= Action item =
Your response should be an exact transcription of the data, images excluded.

(Stored data entries)
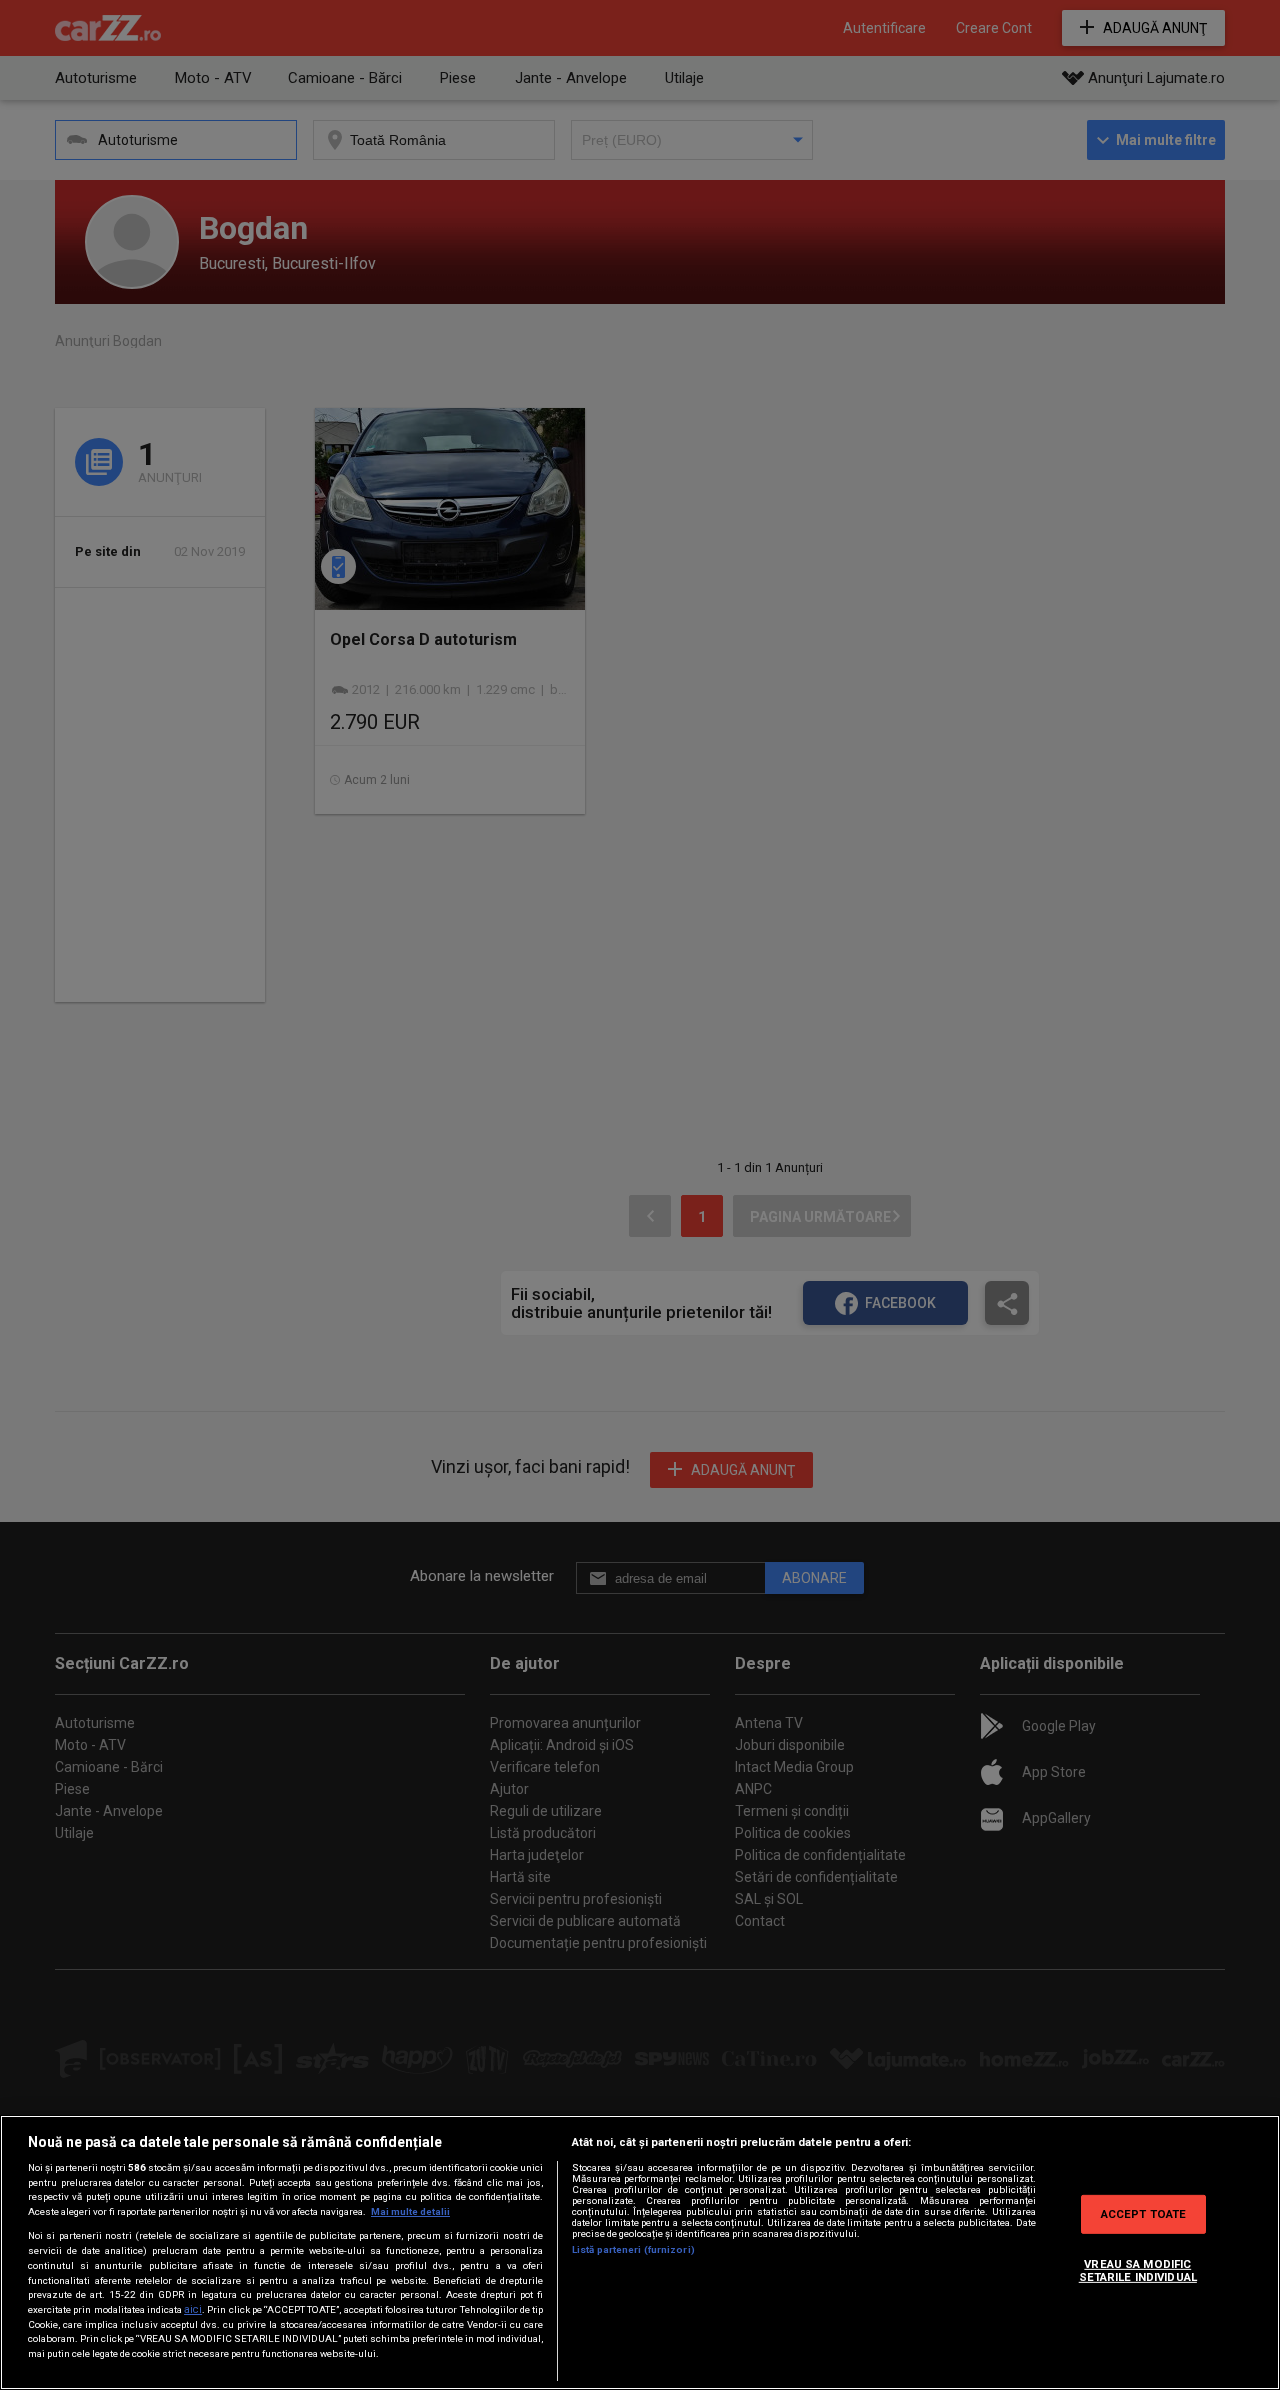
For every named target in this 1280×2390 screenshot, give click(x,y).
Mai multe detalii (410, 2211)
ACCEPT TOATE (1143, 2213)
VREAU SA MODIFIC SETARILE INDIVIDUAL (1138, 2270)
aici (193, 2309)
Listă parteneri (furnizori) (633, 2249)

= Answer section =
For every named target in this 1280×2390 screenshot, give click(x,y).
Mai multe detalii (410, 2211)
ACCEPT TOATE (1143, 2213)
VREAU SA MODIFIC SETARILE INDIVIDUAL (1138, 2270)
aici (193, 2309)
Listă parteneri (furnizori) (633, 2249)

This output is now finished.